Dataset extract.
Start of Block
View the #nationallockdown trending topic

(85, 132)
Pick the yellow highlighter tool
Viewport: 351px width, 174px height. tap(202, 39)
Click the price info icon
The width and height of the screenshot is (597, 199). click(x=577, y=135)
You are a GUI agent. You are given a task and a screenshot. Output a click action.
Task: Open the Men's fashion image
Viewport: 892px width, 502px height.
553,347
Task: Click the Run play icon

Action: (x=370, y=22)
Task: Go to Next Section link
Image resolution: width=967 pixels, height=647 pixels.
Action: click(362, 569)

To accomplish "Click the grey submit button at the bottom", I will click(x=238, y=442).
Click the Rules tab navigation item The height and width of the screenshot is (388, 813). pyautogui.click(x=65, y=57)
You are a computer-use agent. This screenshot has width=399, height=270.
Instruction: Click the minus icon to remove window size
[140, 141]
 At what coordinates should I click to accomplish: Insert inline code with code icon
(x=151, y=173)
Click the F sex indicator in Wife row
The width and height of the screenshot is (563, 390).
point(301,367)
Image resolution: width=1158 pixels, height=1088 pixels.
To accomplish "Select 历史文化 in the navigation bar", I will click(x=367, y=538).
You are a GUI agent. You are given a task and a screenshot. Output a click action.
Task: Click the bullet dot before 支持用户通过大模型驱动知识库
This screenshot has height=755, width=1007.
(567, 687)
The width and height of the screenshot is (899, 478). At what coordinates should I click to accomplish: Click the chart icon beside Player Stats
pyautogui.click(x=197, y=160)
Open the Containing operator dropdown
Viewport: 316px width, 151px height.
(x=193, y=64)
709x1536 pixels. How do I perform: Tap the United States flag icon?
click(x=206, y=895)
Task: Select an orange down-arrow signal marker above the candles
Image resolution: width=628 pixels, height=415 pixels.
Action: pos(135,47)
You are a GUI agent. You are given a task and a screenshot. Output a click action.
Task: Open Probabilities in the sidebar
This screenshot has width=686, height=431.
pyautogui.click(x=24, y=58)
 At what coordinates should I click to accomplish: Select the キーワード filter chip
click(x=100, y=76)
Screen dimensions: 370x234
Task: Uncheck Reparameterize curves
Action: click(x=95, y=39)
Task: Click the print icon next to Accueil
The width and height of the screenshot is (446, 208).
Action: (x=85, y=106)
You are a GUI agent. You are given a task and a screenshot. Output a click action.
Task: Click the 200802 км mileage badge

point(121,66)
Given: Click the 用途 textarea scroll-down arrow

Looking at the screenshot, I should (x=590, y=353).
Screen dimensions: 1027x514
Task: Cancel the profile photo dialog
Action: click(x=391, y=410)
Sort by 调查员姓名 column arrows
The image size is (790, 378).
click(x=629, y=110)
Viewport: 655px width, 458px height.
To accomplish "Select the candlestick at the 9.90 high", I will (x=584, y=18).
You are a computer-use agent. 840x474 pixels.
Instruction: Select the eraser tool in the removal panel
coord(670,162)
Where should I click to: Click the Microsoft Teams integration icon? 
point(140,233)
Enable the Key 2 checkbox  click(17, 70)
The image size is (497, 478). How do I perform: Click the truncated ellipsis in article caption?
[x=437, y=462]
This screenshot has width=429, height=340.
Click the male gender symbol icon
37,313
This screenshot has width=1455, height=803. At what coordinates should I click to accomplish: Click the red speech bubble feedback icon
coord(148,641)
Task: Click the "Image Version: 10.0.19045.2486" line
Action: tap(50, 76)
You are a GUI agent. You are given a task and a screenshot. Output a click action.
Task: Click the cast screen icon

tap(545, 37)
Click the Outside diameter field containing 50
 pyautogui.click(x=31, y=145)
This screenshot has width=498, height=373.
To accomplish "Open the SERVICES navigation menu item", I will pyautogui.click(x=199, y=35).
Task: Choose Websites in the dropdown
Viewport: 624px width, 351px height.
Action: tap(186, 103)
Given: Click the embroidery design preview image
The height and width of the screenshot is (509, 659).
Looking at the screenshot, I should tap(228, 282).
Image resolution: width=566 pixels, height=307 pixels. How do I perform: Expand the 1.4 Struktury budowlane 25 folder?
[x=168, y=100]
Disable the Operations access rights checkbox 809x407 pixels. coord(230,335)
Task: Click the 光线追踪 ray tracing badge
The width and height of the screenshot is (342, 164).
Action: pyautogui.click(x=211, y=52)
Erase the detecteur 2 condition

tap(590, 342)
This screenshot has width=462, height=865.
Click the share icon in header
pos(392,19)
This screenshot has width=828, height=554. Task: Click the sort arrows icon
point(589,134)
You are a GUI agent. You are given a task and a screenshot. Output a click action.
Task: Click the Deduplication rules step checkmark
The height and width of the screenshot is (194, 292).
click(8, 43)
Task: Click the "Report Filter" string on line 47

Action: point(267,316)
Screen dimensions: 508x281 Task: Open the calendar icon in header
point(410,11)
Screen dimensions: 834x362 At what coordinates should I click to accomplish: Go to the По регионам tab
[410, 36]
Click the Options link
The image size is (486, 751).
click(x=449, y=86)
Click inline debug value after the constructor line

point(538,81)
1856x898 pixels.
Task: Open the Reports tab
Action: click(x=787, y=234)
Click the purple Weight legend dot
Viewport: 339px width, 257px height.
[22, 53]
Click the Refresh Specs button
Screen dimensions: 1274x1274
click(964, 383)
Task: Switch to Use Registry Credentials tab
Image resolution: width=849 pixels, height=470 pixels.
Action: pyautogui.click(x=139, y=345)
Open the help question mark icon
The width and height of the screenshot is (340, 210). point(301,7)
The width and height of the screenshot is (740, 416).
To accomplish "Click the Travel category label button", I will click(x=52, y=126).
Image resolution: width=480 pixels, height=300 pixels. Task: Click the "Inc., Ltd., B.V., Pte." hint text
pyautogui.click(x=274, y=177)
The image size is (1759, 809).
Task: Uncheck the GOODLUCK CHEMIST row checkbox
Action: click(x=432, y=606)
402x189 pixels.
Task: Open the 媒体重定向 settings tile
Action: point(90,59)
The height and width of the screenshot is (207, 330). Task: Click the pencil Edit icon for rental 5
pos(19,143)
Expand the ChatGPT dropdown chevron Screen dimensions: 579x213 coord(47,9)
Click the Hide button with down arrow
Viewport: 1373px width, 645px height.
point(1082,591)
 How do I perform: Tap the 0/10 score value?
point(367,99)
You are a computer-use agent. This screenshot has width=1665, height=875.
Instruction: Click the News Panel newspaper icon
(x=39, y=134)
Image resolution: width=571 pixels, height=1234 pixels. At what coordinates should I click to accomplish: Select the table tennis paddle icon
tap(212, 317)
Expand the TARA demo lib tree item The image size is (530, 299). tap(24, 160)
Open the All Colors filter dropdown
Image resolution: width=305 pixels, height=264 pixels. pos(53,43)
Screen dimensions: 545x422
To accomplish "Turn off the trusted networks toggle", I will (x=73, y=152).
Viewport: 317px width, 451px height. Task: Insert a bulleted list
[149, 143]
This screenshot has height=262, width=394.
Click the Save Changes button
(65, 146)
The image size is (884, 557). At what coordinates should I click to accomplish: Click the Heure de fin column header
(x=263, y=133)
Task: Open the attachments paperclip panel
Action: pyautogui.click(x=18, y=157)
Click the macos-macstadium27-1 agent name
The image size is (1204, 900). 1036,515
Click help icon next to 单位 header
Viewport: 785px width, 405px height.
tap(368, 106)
End of Block
Assignment.
Start at the first line of the material. Reproduce every line exactly, ending with the line that holds "Task: Go to Next Section link".

Task response.
View the #nationallockdown trending topic

(85, 132)
Pick the yellow highlighter tool
Viewport: 351px width, 174px height. tap(202, 39)
Click the price info icon
The width and height of the screenshot is (597, 199). click(x=577, y=135)
You are a GUI agent. You are given a task and a screenshot. Output a click action.
Task: Open the Men's fashion image
Viewport: 892px width, 502px height.
553,347
Task: Click the Run play icon

Action: (x=370, y=22)
Task: Go to Next Section link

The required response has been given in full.